From Candida Moss, the author of a book about how Christian persecution in the early years of Christianity was largely made up (or, at any rate grossly overblown), comes a new co-authored book that takes aim at Hobby Lobby, the business that won an important legal fight against the Obama Administration about religious freedom three years ago. That surely must explain the authors’ choice of their ideological target, since an entire world of Christian conservatives was otherwise available to them. The publisher is Princeton University Press, the other author is Joel Baden, and the description is below.

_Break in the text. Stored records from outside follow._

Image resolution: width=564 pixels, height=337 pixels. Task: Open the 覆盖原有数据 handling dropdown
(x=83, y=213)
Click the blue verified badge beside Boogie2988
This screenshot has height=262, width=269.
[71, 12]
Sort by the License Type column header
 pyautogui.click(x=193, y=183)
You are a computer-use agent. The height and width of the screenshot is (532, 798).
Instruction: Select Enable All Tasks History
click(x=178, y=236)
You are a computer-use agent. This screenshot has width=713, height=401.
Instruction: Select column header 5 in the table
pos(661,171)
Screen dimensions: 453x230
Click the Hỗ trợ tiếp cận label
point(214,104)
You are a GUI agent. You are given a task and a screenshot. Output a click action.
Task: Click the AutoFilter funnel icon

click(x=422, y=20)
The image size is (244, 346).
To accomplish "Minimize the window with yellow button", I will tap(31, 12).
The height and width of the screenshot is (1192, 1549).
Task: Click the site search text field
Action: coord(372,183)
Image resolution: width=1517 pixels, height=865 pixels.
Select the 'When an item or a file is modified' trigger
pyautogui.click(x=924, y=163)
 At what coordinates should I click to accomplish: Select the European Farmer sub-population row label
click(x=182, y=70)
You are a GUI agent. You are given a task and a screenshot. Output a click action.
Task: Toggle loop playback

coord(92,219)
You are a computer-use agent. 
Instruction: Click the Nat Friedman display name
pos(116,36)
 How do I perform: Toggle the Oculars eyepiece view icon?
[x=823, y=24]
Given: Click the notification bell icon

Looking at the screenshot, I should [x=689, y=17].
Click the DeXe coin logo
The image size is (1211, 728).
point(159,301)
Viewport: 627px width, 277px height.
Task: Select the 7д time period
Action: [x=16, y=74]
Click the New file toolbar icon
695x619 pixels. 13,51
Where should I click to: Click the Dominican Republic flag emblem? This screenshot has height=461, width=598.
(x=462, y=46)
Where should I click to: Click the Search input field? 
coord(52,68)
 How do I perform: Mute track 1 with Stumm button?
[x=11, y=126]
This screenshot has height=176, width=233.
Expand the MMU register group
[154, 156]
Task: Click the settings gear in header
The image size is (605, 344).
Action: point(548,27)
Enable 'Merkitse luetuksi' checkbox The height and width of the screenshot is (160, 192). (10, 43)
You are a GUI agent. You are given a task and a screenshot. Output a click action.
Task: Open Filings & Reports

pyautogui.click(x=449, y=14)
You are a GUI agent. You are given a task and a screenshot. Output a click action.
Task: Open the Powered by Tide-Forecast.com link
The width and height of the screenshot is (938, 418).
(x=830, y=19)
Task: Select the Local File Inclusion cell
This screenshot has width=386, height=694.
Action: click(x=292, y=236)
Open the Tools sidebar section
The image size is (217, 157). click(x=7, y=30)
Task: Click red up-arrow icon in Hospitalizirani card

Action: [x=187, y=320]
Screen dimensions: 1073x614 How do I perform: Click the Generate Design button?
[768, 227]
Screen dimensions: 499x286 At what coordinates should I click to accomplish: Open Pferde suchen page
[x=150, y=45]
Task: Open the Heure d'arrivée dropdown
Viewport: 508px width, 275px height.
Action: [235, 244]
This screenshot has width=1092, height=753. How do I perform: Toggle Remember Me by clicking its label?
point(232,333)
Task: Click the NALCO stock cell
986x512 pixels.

Like many evangelical Christians, the Green family of Oklahoma City believes that America was founded on a “biblical worldview as a Christian nation.” But the Greens are far from typical evangelicals in other ways. The billionaire owners of Hobby Lobby, a huge nationwide chain of craft stores, the Greens came to national attention in 2014 after successfully suing the federal government over their religious objections to provisions of the Affordable Care Act. What is less widely known is that the Greens are now America’s biggest financial supporters of Christian causes—and they are spending hundreds of millions of dollars in an ambitious effort to increase the Bible’s influence on American society. In Bible Nation, Candida Moss and Joel Baden provide the first in-depth investigative account of the Greens’ sweeping Bible projects and the many questions they raise.
Bible Nation tells the story of the Greens’ rapid acquisition of an unparalleled collection of biblical antiquities; their creation of a closely controlled group of scholars to study and promote their collection; their efforts to place a Bible curriculum in public schools; and their construction of a $500 million Museum of the Bible near the National Mall in Washington, D.C. Bible Nation reveals how these seemingly disparate initiatives promote a very particular set of beliefs about the Bible—and raise serious ethical questions about the trade in biblical antiquities, the integrity of academic research, and more.
Bible Nation is an important and timely account of how a vast private fortune is being used to promote personal faith in the public sphere—and why it should matter to everyone.